* [Exercise]:
What you output must match the entries exactly, apart from the pictures, which are left out.

* [Input for this task]:
━━━━━━━━━━━━━━━━━━━━
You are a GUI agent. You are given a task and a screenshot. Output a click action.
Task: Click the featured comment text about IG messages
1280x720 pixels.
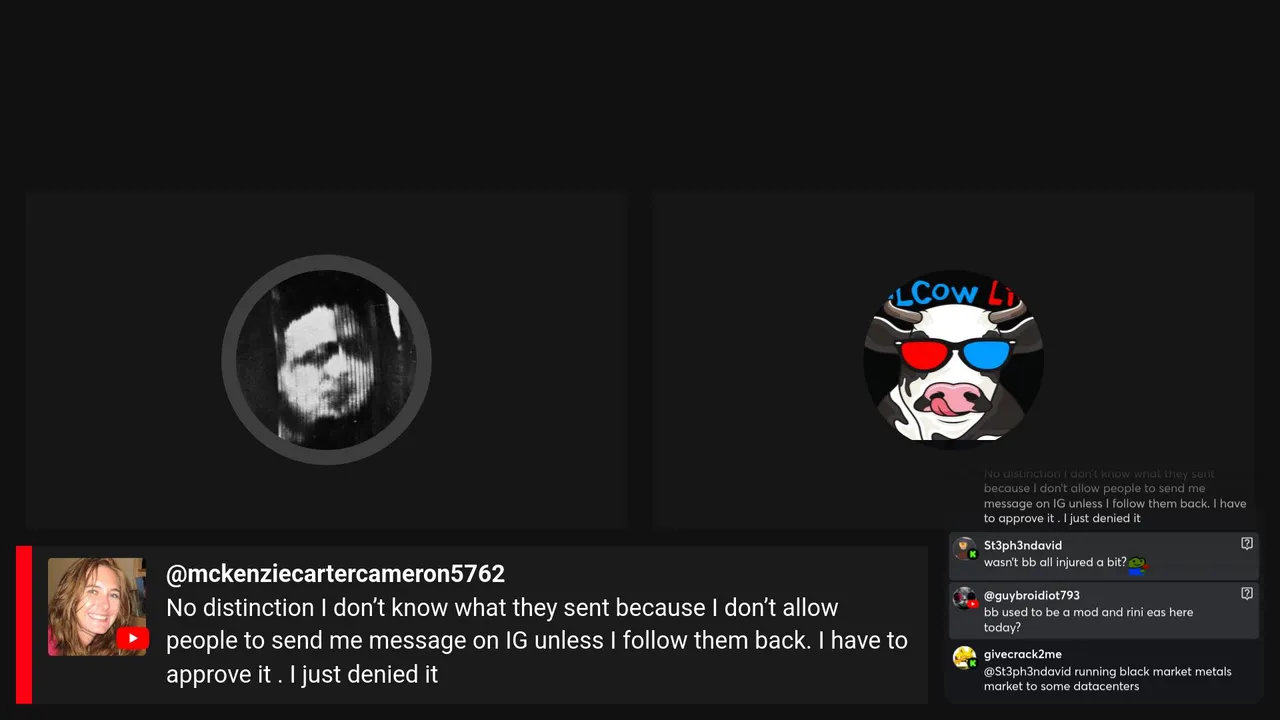pyautogui.click(x=537, y=641)
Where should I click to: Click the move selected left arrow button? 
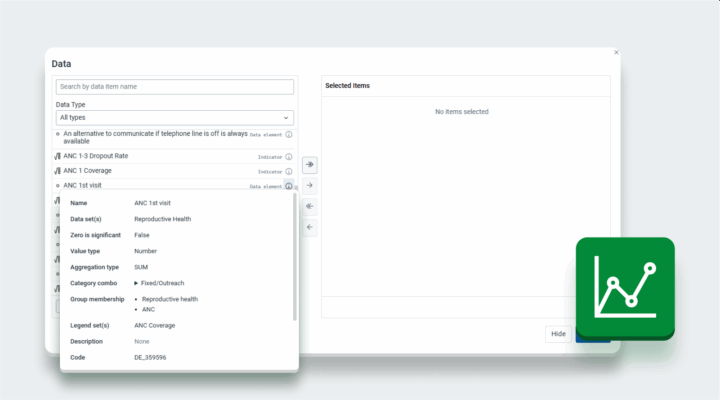tap(310, 227)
━━━━━━━━━━━━━━━━━━━━
* [Answer area]:
You are a GUI agent. You are given a task and a screenshot. Output a click action.
Task: Click the featured comment text about IG messages
1280x720 pixels.
pyautogui.click(x=537, y=641)
Where should I click to: Click the move selected left arrow button? 
tap(310, 227)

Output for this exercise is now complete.